Un nuevo y peligroso malware, conocido como FireScam, está circulando entre los usuarios de Android, haciéndose pasar por la versión Premium de Telegram. Este virus malicioso, diseñado para espiar notificaciones, SMS y robar credenciales bancarias, se distribuye a través de sitios web de phishing alojados en GitHub, imitando a la plataforma rusa de aplicaciones RuStore.

Cómo opera FireScam

Los ciberdelincuentes detrás de FireScam han duplicado la web oficial de Telegram Premium, engañando a los usuarios para que descarguen un archivo malicioso llamado GetAppsRu.apk desde GitHub. Una vez que el usuario instala esta falsa versión de la aplicación, el malware toma el control del dispositivo, obteniendo permisos para acceder al almacenamiento, leer notificaciones, capturar datos del portapapeles e interceptar SMS.

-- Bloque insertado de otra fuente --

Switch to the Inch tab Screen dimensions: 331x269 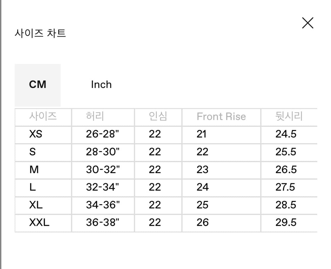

Una de las tácticas más sofisticadas de FireScam es el uso de una pantalla WebView que simula la página de inicio de sesión de Telegram. Los usuarios, al ingresar sus credenciales, no solo permiten el acceso a su cuenta de mensajería, sino que también otorgan a los ciberdelincuentes la capacidad de robar información sensible, incluidas contraseñas y datos bancarios.

Por qué representa un riesgo FireScam

El malware FireScam no solo roba información personal y financiera, sino que también:

• Monitorea la actividad del dispositivo: Detecta si está encendido o apagado y registra qué aplicación está activa.
• Evade sistemas de seguridad: Usa técnicas avanzadas para burlar antivirus y ocultar su presencia en el dispositivo.
• Accede a gestores de contraseñas: Obtiene datos confidenciales almacenados en estas herramientas.
• Registra compras online: Guarda información bancaria utilizada en transacciones realizadas desde el móvil.

Además, FireScam está conectado a una base de datos en tiempo real conocida como Firebase, donde los datos robados son cargados de manera instantánea. Los ciberdelincuentes analizan esta información y, si encuentran datos valiosos, los filtran a otras plataformas para realizar estafas o ventas en el mercado negro.

FireScam ha sido detectado principalmente en sitios web de phishing que imitan a RuStore, una plataforma de aplicaciones para dispositivos móviles creada en Rusia en 2022 como alternativa a Google Play y App Store tras las sanciones occidentales. Aunque RuStore cuenta con el apoyo del Ministerio de Desarrollo Digital de Rusia y sus aplicaciones cumplen con las regulaciones locales, algunas de ellas vulneran derechos de los usuarios establecidos por la Unión Europea.

Este malware aprovecha la confianza generada por la conexión entre RuStore y GitHub, dos plataformas reconocidas, para engañar a los usuarios y distribuir su archivo malicioso.

Cómo protegerte de FireScam

El equipo de investigadores en ciberseguridad de Cyfirma describe a FireScam como una “amenaza sofisticada y multifacética” que utiliza técnicas avanzadas de evasión. Aunque los responsables detrás del malware no han sido identificados, los expertos recomiendan a los usuarios seguir estas medidas preventivas:

• Evita descargar aplicaciones fuera de las tiendas oficiales: Siempre utiliza Google Play o App Store para instalar aplicaciones en tu dispositivo.
• Desconfía de enlaces sospechosos: No abras enlaces que prometen versiones premium o gratuitas de aplicaciones populares desde plataformas no verificadas.
• Mantén tu sistema actualizado: Instala las últimas actualizaciones de seguridad de tu dispositivo Android.
• Utiliza un antivirus confiable: Aunque FireScam tiene técnicas para evadir detección, un buen antivirus puede reducir el riesgo de infección.
• Verifica los permisos de las aplicaciones: Si una app solicita permisos excesivos, como acceso al almacenamiento o lectura de SMS, considera no instalarla.

FireScam representa una nueva etapa en las amenazas digitales, combinando técnicas avanzadas de ingeniería social con capacidades de monitoreo en tiempo real. Este tipo de malware no solo compromete la privacidad de los usuarios, sino que también pone en riesgo su seguridad financiera, dado que accede a credenciales bancarias y datos personales sensibles.